Written request 1 -
From the film recommendation thread below, list every film that the opening post names as a recent watch.
Written request 2 -
Using the film recommendation thread below, answer each question in a few words:
(a) Which channel is showing the four-part series that Alfieharley1 is enjoying?
(b) Which film does nbray67 call "old but gold"?
(c) What does davies20 say Deep water horizon is not?

# Need a saturday night film recommendation



## JoeyJoeJo (Jan 3, 2014)

Browsing Netflix and Amazon and nothing jumping out so any recommendations for a decent recent release saturday night beer pizza and popcorn movie?

Nothing too engaging or that takes itself too seriously, couple of car chases or fights would be fine, a bit of humour maybe, underdog comes good type thing, maybe a heist, not averse to a boob or two either 

Recent watches are things like Kingsmen, Safe, Fast & Furious, Need for Speed, Spy, London Has Fallen, Big Game, Unknown - so you get the idea.

Go....


----------



## Spike85 (May 22, 2016)

Deep water horizon and Hacksaw Ridge are both fantastic films


----------



## BillyT (Jun 22, 2008)

I agree Hacksaw Ridge very good.


----------



## Alfieharley1 (Jun 8, 2014)

Not on Amazon or Netflix but I'm currently really enjoying a 4 part series on BBC four. They are 1 hour and a half each.
If you have catch up you could possibly try roots.

On Netflix however - FURY is a cracking film.
Also there is - 
Gone Girl which was pretty good but not got any Humour.
Water Diviner is also very good.


----------



## nbray67 (Mar 22, 2012)

Hateful Eight
Lock Stock for some good Old School fisticuffs and laughs, old but gold.


----------



## davies20 (Feb 22, 2009)

Deep water horizon is good, albeit not very funny!

Supplied data -

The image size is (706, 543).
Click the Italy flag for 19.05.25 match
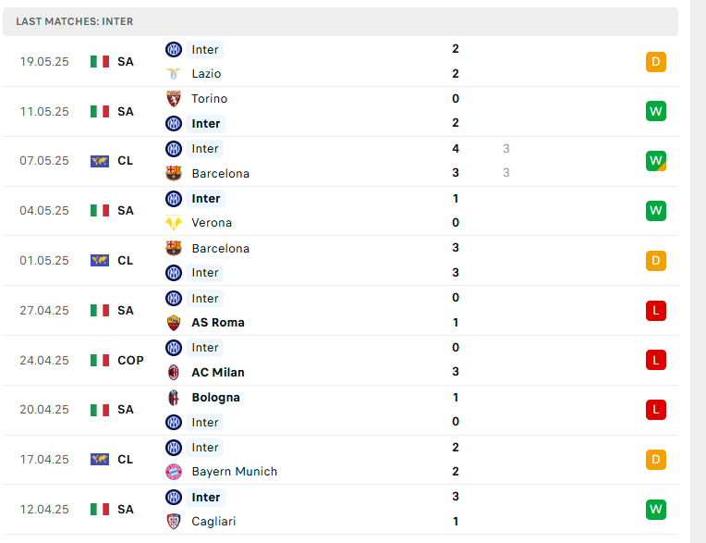coord(100,62)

Exercise solution 1 -
Kingsmen, Safe, Fast & Furious, Need for Speed, Spy, London Has Fallen, Big Game, Unknown

Exercise solution 2 -
(a) BBC four
(b) Lock Stock
(c) Very funny